We have just said goodbye to 2023 and in the spirit of starting fresh, a “best of” list feels appropriate. It’s satisfying to see what a year can produce in insights, and though it’s always easy to bemoan the scarcity in mental health research investment, it’s important to recognize the progress being made in spite of it. 2023 saw new evidence of connection between mental health and the pandemic, air pollution, food, and mindfulness along with fresh discoveries about depression triggers and genetics. My top 10 below!
Researchers will be working for decades to understand the impacts of the pandemic on mental health, but 2023 increased our present knowledge.
One study supported the existence of a particular toll on adolescents, comparing young people with their pre-pandemic peers and finding worsened mental health and accelerated brain development among the former. Another study found that people who contracted covid in its ‘first wave’ were more likely than other sufferers to report depressive symptoms 13 months later.
Generally speaking, we know mental and physical health are connected. Poor mental health is often correlated with common ailments. A study showed this to be true: seriously mentally ill people are twice as likely as their peers to suffer from multiple physical complaints.
For years, doctors have been careful when prescribing hormonal birth control for women with mental health histories because it can negatively impact mood. A new study observed an opposite effect, noting women taking the pill were less likely than peers to report symptoms of depression,
Air pollution is increasingly recognized as an important environmental risk factor for mental health. Data remains fairly limited but one study produced some significant findings, connecting long-term exposure to low levels of air pollution and increased risk of depression and anxiety.

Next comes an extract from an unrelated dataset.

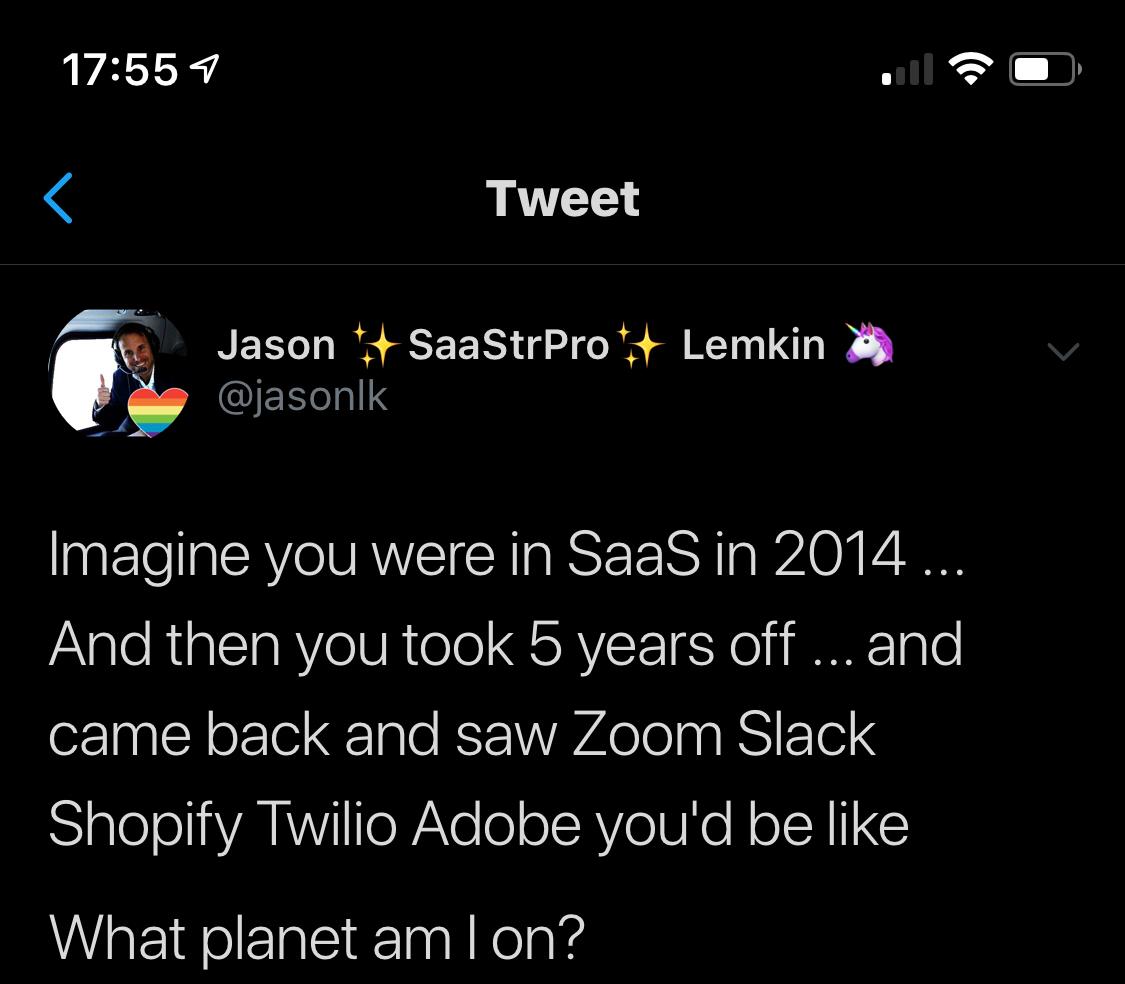Screen dimensions: 1125x984
Task: Tap the text "What planet am I on?"
Action: [x=316, y=937]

Antidepressants have been around since the 1950s but exactly how and why they work remains fairly shrouded in mystery. A new study showed the drugs interacting with memory, reducing negative ones while also improving overall memory in a group of 18-35 year olds.
A review of thirteen similar studies showed that adults who participated in In-person mindfulness classes reported less symptoms of anxiety and depression for at least six months.

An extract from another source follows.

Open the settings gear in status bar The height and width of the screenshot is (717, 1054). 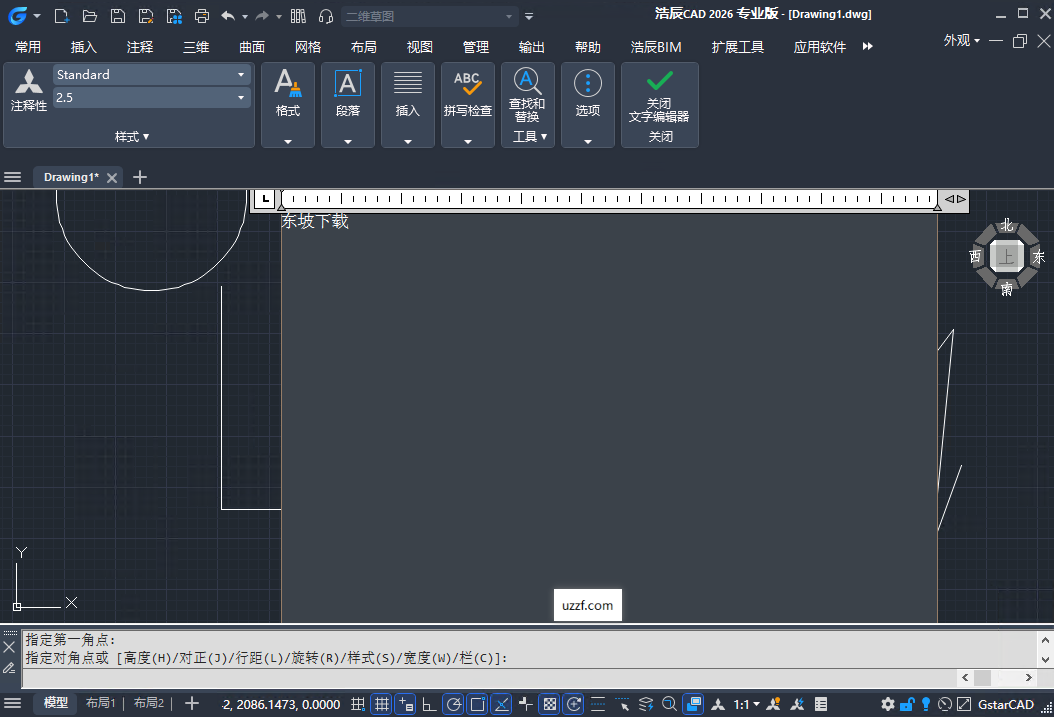(887, 704)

More insight into the genetic roots of depression and anxiety came from a study showing Glycine, a common amino acid, responsible for issuing ‘slow down’ signals to the brain. These signals caused increased mental health distress, identifying a brand new biological trigger.
Another team also uncovered genetic causality in depression, focusing on a gene called LHPP. The study showed increased expression of LHPP in mice aggravated depressive symptoms, opening up some potential new avenues for addressing treatment resistant depression.
That’s all…see you back here next month!